Planes fly over her flat every 90 seconds, from four in the morning until about three in the afternoon.
The flight path changes after that, giving her some respite from aircraft noise until the next dawn.
"I've got used to it to some extent," she says.
"But it's still very annoying, and so it's upsetting when you can't have a conversation at a normal level - you have to raise your voice and shout over the top of these aircraft."
Margaret cannot say what causes her high blood pressure, but says she is not surprised by the findings of the BMJ study that links plane noise with heart disease.
She says the stress of waiting and anticipating the next plane is an unpleasant feeling to constantly have to deal with.
She says it's not healthy to live with but you have to deal with it.
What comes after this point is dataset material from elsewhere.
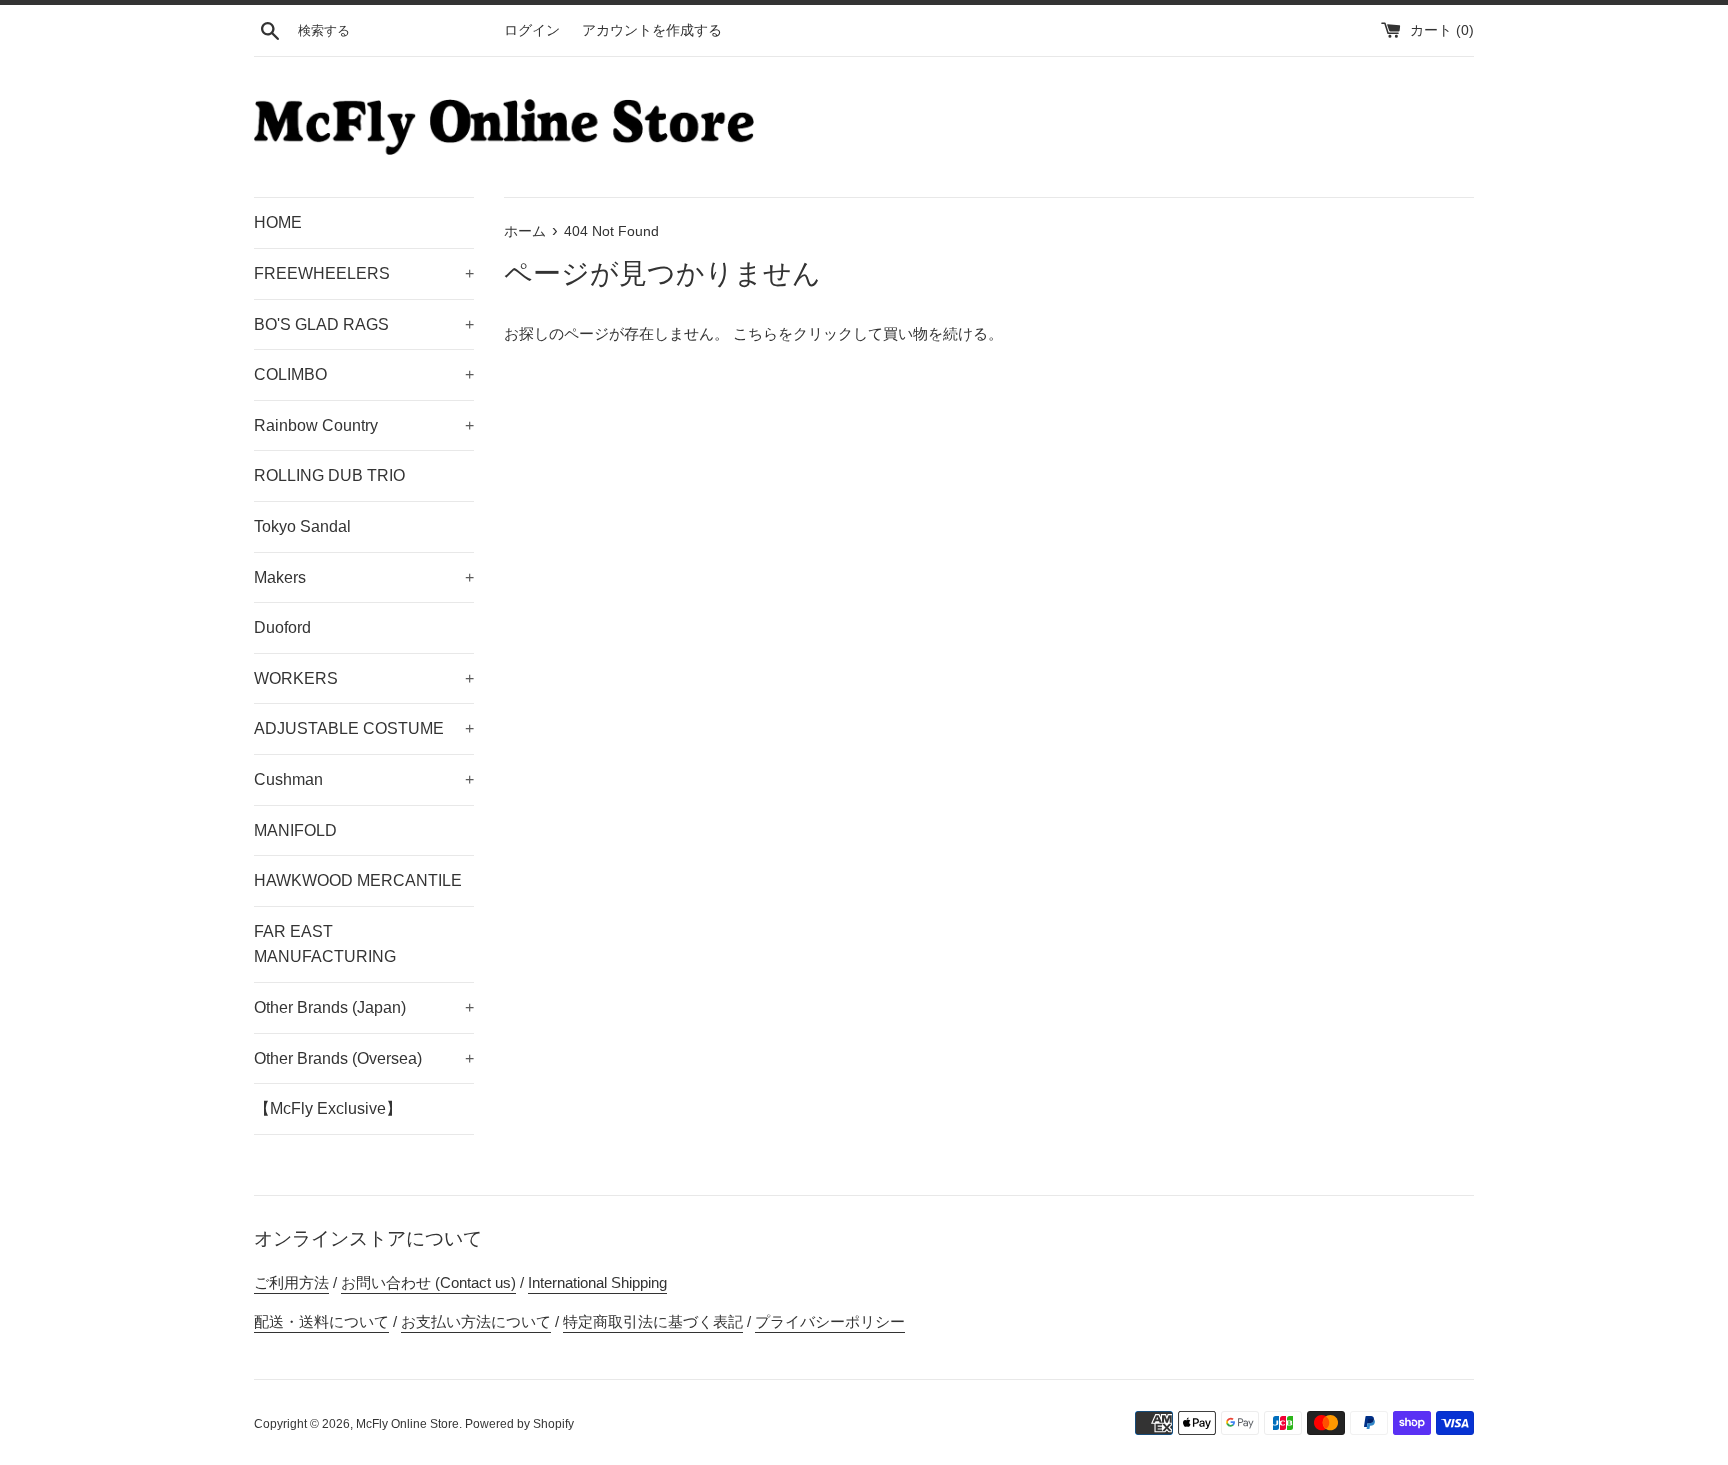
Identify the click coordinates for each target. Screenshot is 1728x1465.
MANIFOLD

"It's very difficult to say what single factor affects anybody's health, but I have raised blood pressure, I have to take tablets for it," she says.
"I have underlying health problems - I will never know how much that was brought on by where I live."
Margaret is taking action to try to ban night flights to Heathrow by joining a campaign group called the Heathrow Action for the Control of Aircraft Noise ClearSkies.
She concedes that efforts have been made to reduce aircraft noise, but says as the number of flights has dramatically increased this has not helped.